Balkinization  

Monday, March 26, 2012

Enjoy Day 1 of Oral Argument!

Gerard N. Magliocca

"Great cases like hard cases make bad law. For cases are called great, not by reason of their real importance in shaping the law of the future, but because of some accident of immediate overwhelming interest which appeals to the feelings and distorts the judgment."

Oliver Wendell Holmes Jr.

Comments:

Exhibit 1: Buck v. Bell

http://www.law.cornell.edu/supct/html/historics/USSC_CR_0274_0200_ZO.html
 

An apt quote.

In response to Professor Fishkin, I would note that the relevant question is whether Texas can compel you to buy, not eat, broccoli. And the answer to that, I assume, is yes.

I think Professor Morrison's complaints about Randy Barnett's "alarmism" largely miss the mark. The main problem is that Barnett's alarms will be just as valid (or very nearly so) even if the Court agrees with his constitutional argument in this case.
 

Well, I think this could make hard case because the issues are skewered by partisan and other matters but it is a "great" law as in importance and scope in various respects and involves major issues, if one I personally think are easily applied in this specific case.
 

Great cases overshadow decisions issued the day of their argument. The two cases decided today both have quite weird dispositions.

In the Zivtovsky case, it was agreed that political question doctrine issue was surplusage, because the case could not be a political question unless the president's powers also overcame those of Congress; thus the Court of Appeals necessarily decided the inter-branch dispute in favor of the Executive. Although the substance of the inter-branch dispute was fully presented to the Court, it nonetheless refused to decide it.

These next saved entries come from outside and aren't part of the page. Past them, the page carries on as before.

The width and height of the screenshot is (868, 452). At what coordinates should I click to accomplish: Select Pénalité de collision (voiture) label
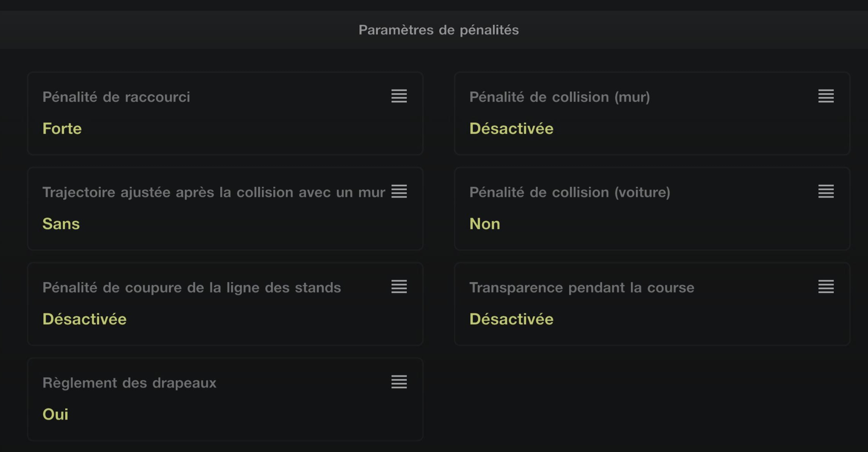(x=570, y=192)
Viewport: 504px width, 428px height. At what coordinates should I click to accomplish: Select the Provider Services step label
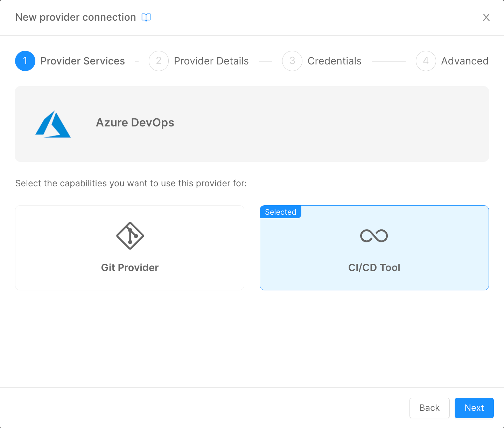83,61
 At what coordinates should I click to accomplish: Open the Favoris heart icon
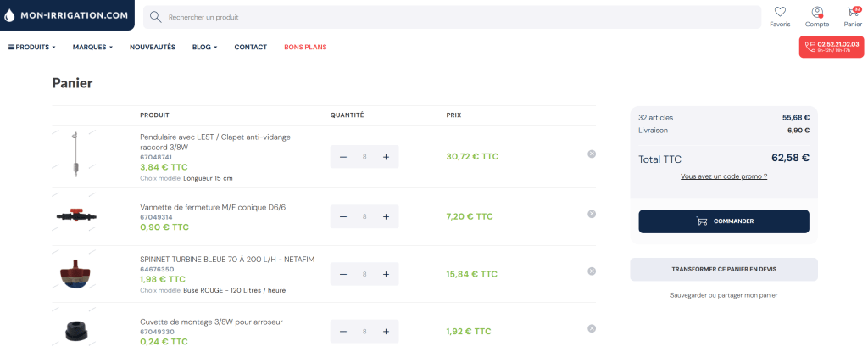pos(780,13)
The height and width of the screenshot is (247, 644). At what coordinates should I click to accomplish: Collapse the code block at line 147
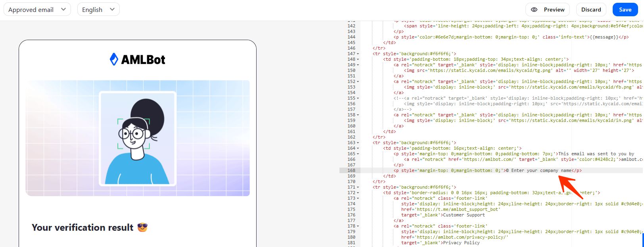pyautogui.click(x=358, y=54)
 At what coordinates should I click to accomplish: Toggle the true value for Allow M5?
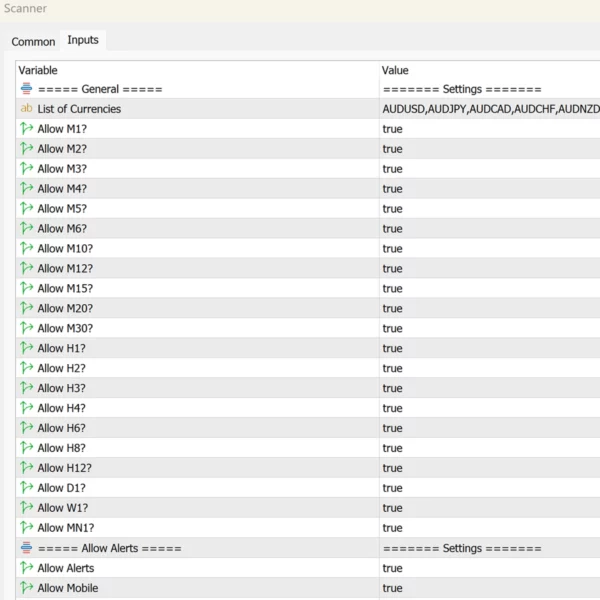tap(392, 209)
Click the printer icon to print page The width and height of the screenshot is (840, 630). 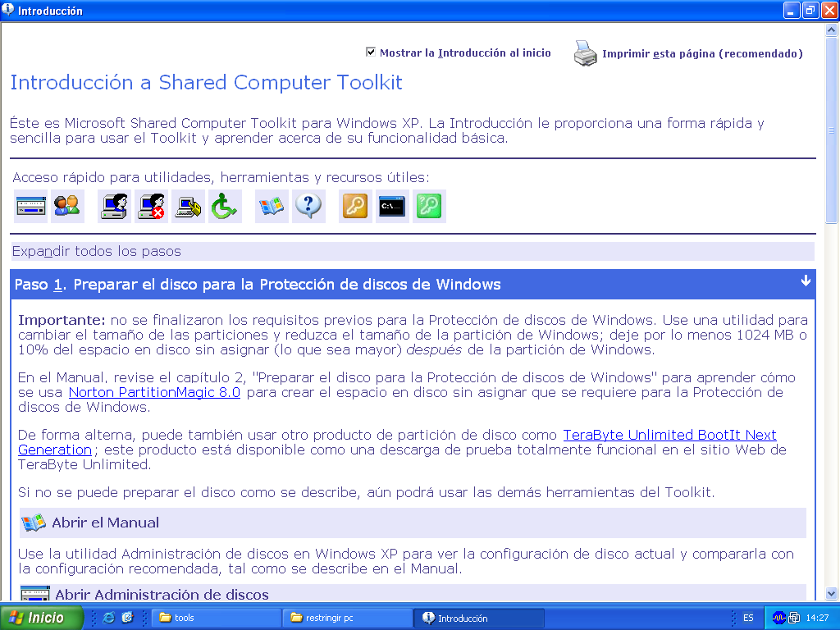pos(585,53)
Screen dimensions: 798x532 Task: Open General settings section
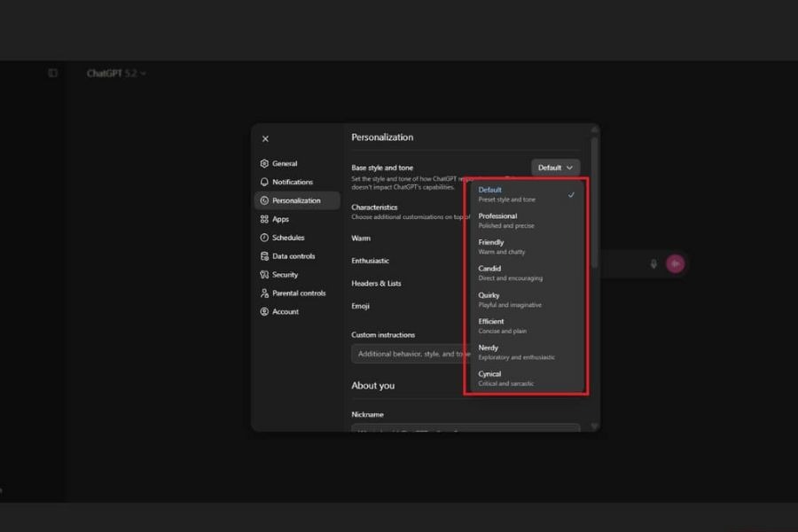pos(284,164)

In the Credit Suisse case, it remanded for consideration of equitable tolling, while leaving in place the Court of Appeals' conclusion that the statue was one of repose rather than limitation and therefore was not subject to equitable tolling. It is clear what the Court wants is for the district court to resolve the plaintiffs' factual dispute in favor of Credit Suisse, but how can the Court of Appeals order that when it has been affirmed in deciding that equitable tolling does not apply?

I think a fair case could be made that this Court frequently does not go far enough in applying its rulings to the case before it to see how practicable they actually are.
 

If Texas can compel you to get raped in order to terminate your pregnancy, surely Texas can compel you to buy broccoli.

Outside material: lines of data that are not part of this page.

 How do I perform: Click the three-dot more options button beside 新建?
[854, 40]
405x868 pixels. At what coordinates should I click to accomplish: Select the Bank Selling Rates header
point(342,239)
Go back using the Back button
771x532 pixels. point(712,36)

Of course there's no liberty interest in either, nor in forcing others to pay your medical bills.
 

This comment has been removed by the author.
 

It appears the Court is in no mood to punt this case past the election.

So far, so good.
 

Poor Professor Koppelman- I am afraid that he is exhibiting signs of Obamacare Derangement Syndrome. To wit, the following from his Salon piece:

"The fact that so many people (including, I am very sorry to say, some law professors who are friends of mine) have converged around such weak arguments is a specimen of the collective madness that occasionally besets otherwise well-functioning civilizations, like the McCarthy red scare of the 1950s, or the Salem witch trials."
 

Thanks for good information.

http://www.uk250.co.uk
 

The headline from yesterday's oral arguments:

"Supreme Court cuts Mr. Long short!"

Gee, what a way to treat a Court-appointed attorney. "Ye gads! Moiled again!"
 

Meanwhile, Zivotofsky v. Clinton was handed down, a partial win for an advocate [Zivotofsky v. Clinton] who's first case involved investigations of communists back in the mid-60s. CJ Roberts did his CJ Marshall impression on what isn't a political question while Justice Sotomayor had an interesting concurrence and Breyer dissented.